* _ABOUT THIS EXERCISE_: Skip the pictures, and retype the data below in full, exactly.

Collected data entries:

┌──

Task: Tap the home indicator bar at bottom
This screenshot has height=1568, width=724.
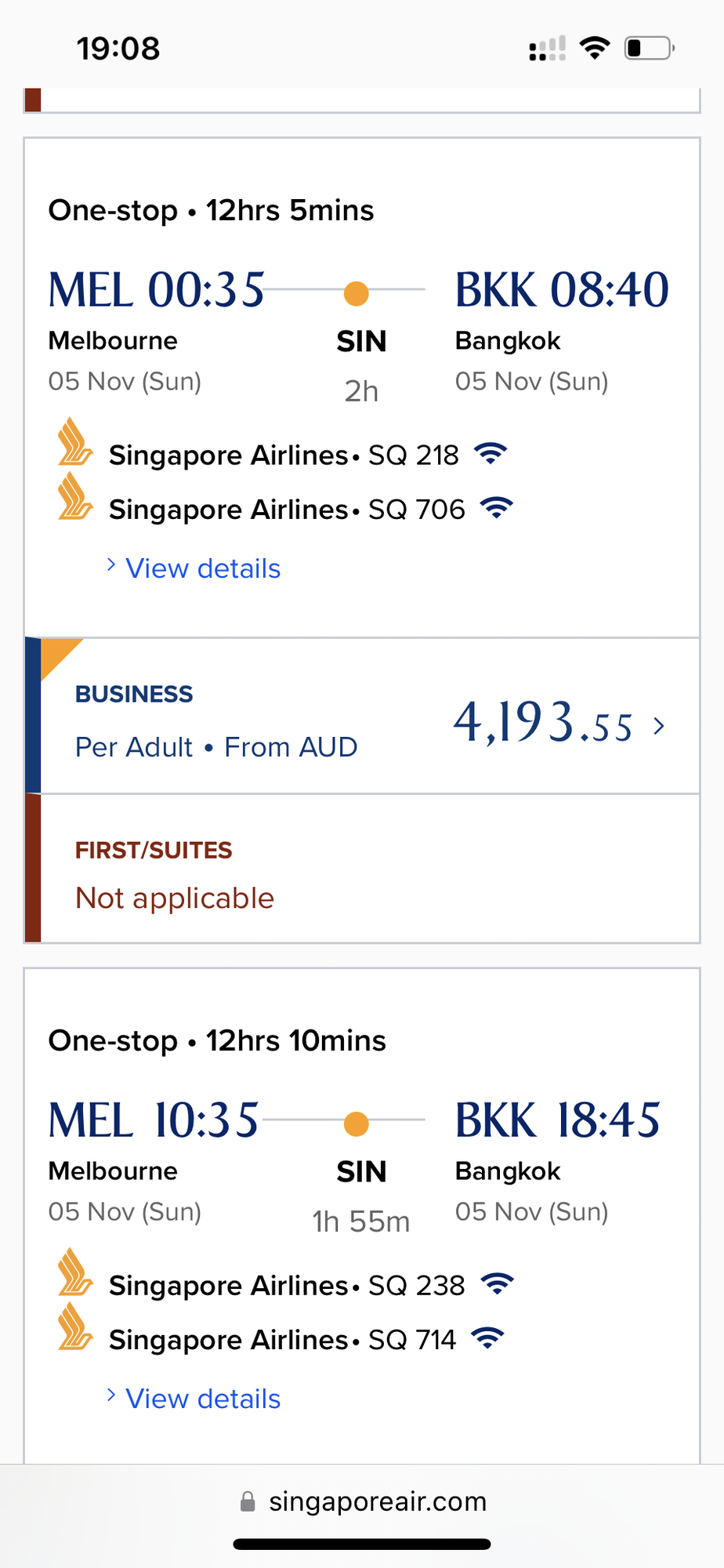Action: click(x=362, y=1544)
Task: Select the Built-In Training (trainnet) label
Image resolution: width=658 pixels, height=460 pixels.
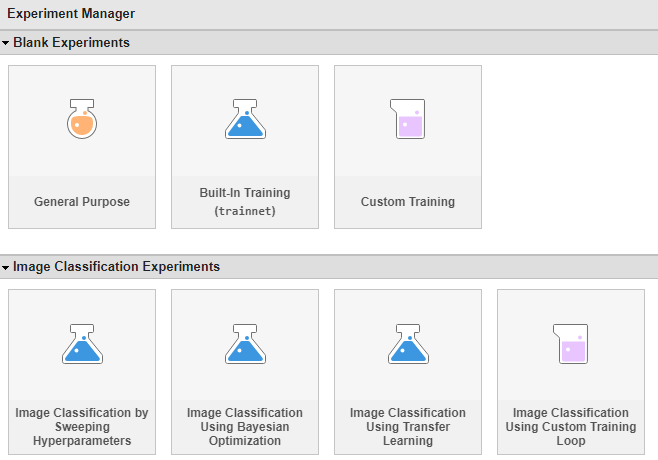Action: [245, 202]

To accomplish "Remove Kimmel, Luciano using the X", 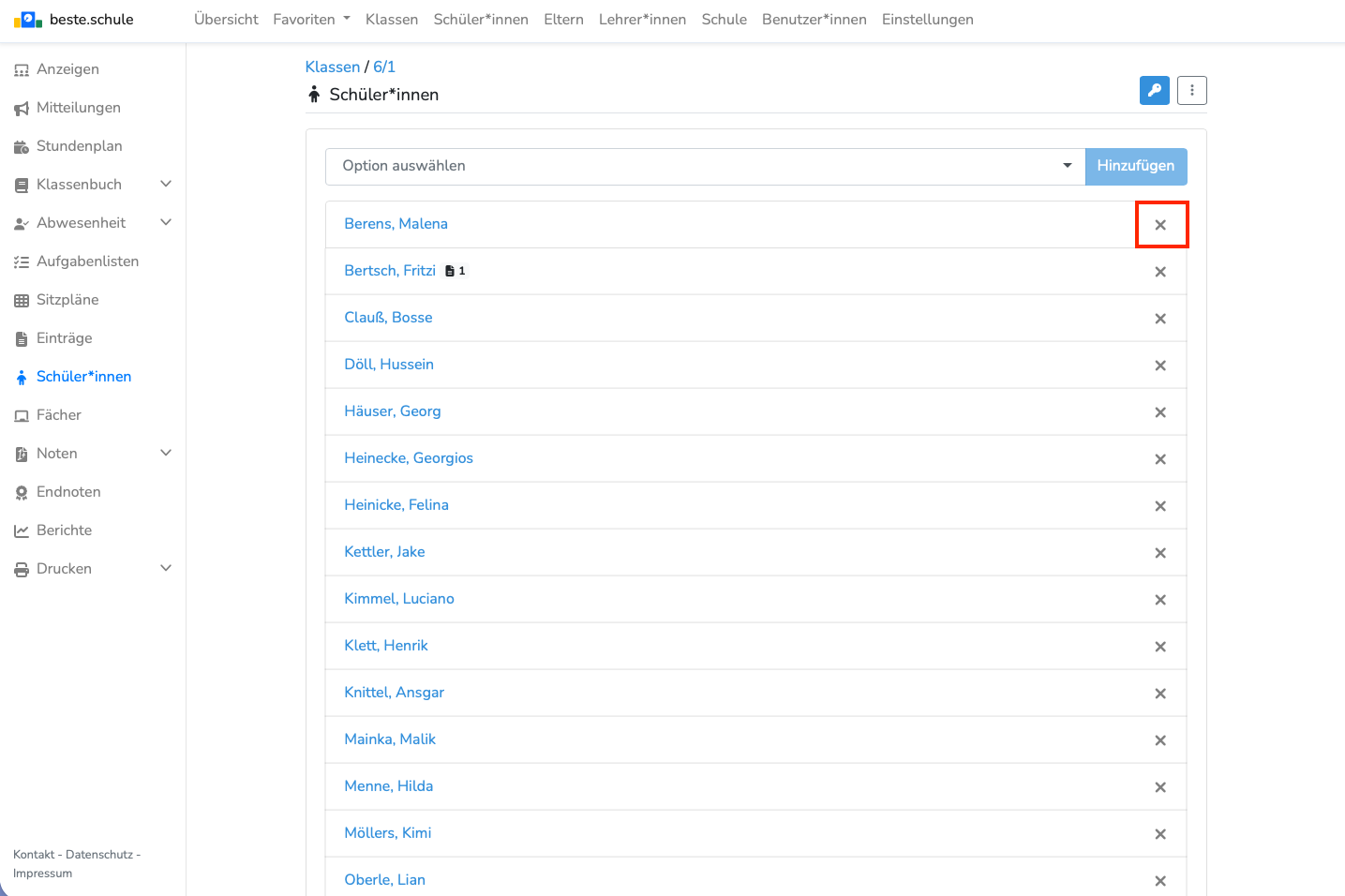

└──

* _RESULT OF THIS TASK_:
Task: Tap the home indicator bar at bottom
This screenshot has height=1568, width=724.
Action: click(x=362, y=1544)
Task: Select the Built-In Training (trainnet) label
Image resolution: width=658 pixels, height=460 pixels.
Action: [245, 202]

To accomplish "Remove Kimmel, Luciano using the X", 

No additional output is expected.